In 1990, the artist and poet Farkhondeh Shahroudi left Iran with her son and arrived in Germany. “I had to learn everything all over again,” she says. “I had to find a place for myself, learn a new language and get to know the art scene here. I have to say, I was quite brave.” Three decades later, the Tehran-born artist’s intimate and resonant work – exploring themes of displacement, migration and connection – has just won her the prestigious Hannah Höch Forderpreis (Advancement Award). This prize, exclusively for Berlin-based female artists, provides €10,000 in funding and the opportunity to put on a solo show at the Kuperstichkabinett, Berlin’s Museum of Prints and Drawings, accompanied by a publication.
I had to find a place for myself, learn a new language and get to know the art scene here. I have to say, I was quite brave.
For the upcoming exhibition, Shahroudi has prepared an enormous slingshot made from the boughs of a tree, ready to fire a giant ball formed out of traditional Persian rugs – a wry nod to the magical flying carpet trope. Oriental rugs often depict bounteous garden scenes teeming with flowering trees and shrubs, so by turning them into a projectile, she creates an absurd visual metaphor for exploding seed bombs. “My work is never just critical in nature,” Shahroudi explains. “It may be political and poetic, but it’s full of irony and humour.”
Regarding the current political situation in her birthplace, the Iranian artist is deeply moved by the widespread protests sparked by the death of 22-year-old Mahsa Amini after her arrest for allegedly not wearing her hijab correctly. “I am astonished by the actions of the new generation, these 17 and 18-year-olds, young girls just like I once was,” she says, pausing to compose herself. “They want to bring about change and finally complete the revolution that was stolen from us.” In 1979, when Shahroudi was a teenager, the Iranian Revolution toppled the existing monarchy, but this led to the establishment of a repressive Islamic political system that is the target of these protests. “Nowhere does it state that you have to wear a hijab, yet it is enforced,” she explains. “It is a chaotic situation. The women are fighting for the choice to wear one or not. It is about women’s freedom.”

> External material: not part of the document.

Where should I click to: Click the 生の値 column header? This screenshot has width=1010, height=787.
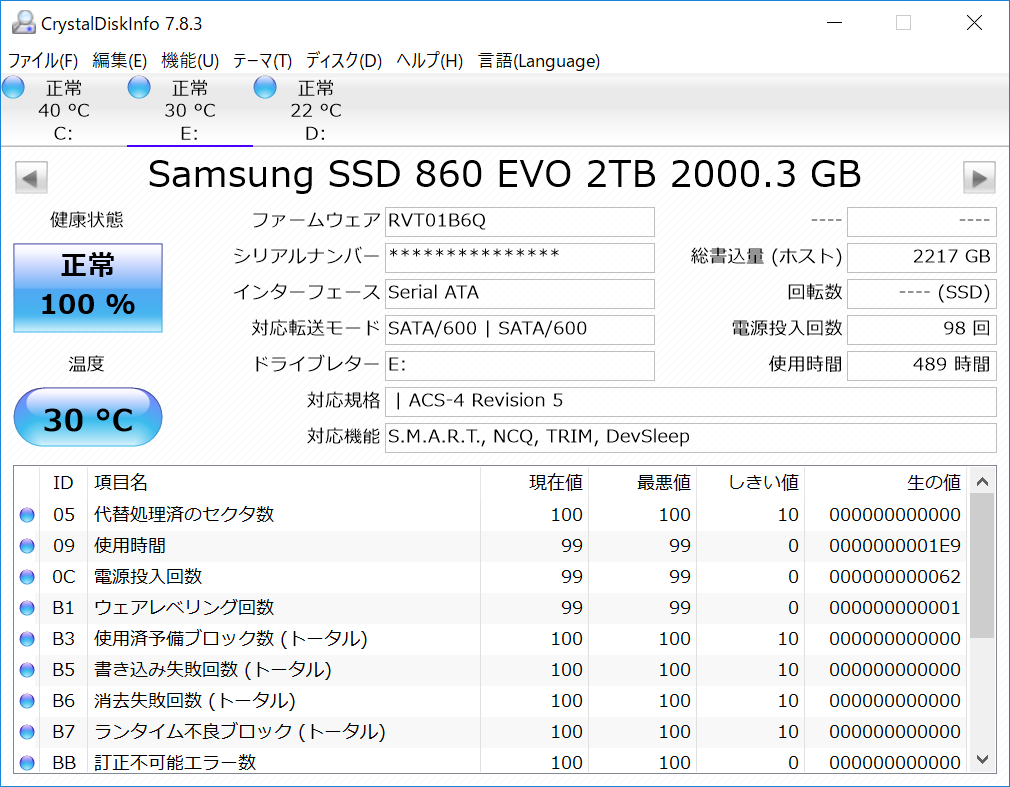coord(933,483)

The €10,000 prize money will allow Shahroudi to spend more time in the studio and further develop her unique synthesis of visual art and poetry. Composing stream-of-consciousness poems in both German and Farsi, she chooses to only use her left hand to write in German. This technique puts her more in touch with her thoughts, she explains, and allows her to transcend borders imposed by language. “Being an artist is so wrapped up in my identity,“ she says, “there is really nothing else that I can do. I have always worked a lot in my studio and can’t wait for the opportunity to have a catalogue of my work published.”